** Start EXERCISE MATERIALS **

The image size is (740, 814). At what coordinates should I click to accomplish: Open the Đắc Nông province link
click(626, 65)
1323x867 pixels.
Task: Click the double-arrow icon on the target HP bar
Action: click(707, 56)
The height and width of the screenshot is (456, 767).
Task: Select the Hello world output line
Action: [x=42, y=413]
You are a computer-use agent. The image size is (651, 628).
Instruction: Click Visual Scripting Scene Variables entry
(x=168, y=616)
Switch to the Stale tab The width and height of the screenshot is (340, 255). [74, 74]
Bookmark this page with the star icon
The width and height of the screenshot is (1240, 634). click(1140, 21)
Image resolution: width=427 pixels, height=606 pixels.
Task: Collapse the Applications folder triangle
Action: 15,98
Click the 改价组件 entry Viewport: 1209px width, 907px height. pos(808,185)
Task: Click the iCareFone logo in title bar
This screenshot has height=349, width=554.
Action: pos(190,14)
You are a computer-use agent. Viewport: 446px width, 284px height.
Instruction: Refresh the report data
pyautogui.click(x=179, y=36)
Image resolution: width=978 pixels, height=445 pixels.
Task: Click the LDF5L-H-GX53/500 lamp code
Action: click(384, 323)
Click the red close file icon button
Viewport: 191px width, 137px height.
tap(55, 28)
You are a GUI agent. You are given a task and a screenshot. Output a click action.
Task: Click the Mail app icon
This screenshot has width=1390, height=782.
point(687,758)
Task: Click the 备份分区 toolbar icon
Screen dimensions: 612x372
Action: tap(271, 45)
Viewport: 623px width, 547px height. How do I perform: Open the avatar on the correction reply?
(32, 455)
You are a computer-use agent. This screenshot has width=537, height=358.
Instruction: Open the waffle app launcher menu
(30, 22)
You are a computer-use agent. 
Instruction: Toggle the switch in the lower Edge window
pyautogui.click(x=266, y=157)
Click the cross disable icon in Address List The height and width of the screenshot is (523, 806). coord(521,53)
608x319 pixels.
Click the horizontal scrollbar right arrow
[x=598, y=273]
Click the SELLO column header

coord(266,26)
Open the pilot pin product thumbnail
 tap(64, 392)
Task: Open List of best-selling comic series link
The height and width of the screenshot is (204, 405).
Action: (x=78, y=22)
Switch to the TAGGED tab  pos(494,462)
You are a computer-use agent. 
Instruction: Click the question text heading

** End EXERCISE MATERIALS **

◆ **DIRECTIONS FOR THIS TASK**
Reproduce all of the entries above word for word, leaving each line unchanged.

◆ **RESULT FOR THIS TASK**
The image size is (740, 814). At what coordinates should I click to accomplish: Open the Đắc Nông province link
click(626, 65)
1323x867 pixels.
Task: Click the double-arrow icon on the target HP bar
Action: click(707, 56)
The height and width of the screenshot is (456, 767).
Task: Select the Hello world output line
Action: [x=42, y=413]
You are a computer-use agent. The image size is (651, 628).
Instruction: Click Visual Scripting Scene Variables entry
(x=168, y=616)
Switch to the Stale tab The width and height of the screenshot is (340, 255). [74, 74]
Bookmark this page with the star icon
The width and height of the screenshot is (1240, 634). click(1140, 21)
Image resolution: width=427 pixels, height=606 pixels.
Task: Collapse the Applications folder triangle
Action: 15,98
Click the 改价组件 entry Viewport: 1209px width, 907px height. pos(808,185)
Task: Click the iCareFone logo in title bar
This screenshot has height=349, width=554.
Action: pos(190,14)
You are a computer-use agent. Viewport: 446px width, 284px height.
Instruction: Refresh the report data
pyautogui.click(x=179, y=36)
Image resolution: width=978 pixels, height=445 pixels.
Task: Click the LDF5L-H-GX53/500 lamp code
Action: click(384, 323)
Click the red close file icon button
Viewport: 191px width, 137px height.
tap(55, 28)
You are a GUI agent. You are given a task and a screenshot. Output a click action.
Task: Click the Mail app icon
This screenshot has width=1390, height=782.
point(687,758)
Task: Click the 备份分区 toolbar icon
Screen dimensions: 612x372
Action: tap(271, 45)
Viewport: 623px width, 547px height. How do I perform: Open the avatar on the correction reply?
(32, 455)
You are a computer-use agent. This screenshot has width=537, height=358.
Instruction: Open the waffle app launcher menu
(30, 22)
You are a computer-use agent. 
Instruction: Toggle the switch in the lower Edge window
pyautogui.click(x=266, y=157)
Click the cross disable icon in Address List The height and width of the screenshot is (523, 806). coord(521,53)
608x319 pixels.
Click the horizontal scrollbar right arrow
[x=598, y=273]
Click the SELLO column header

coord(266,26)
Open the pilot pin product thumbnail
 tap(64, 392)
Task: Open List of best-selling comic series link
The height and width of the screenshot is (204, 405).
Action: (x=78, y=22)
Switch to the TAGGED tab  pos(494,462)
You are a computer-use agent. 
Instruction: Click the question text heading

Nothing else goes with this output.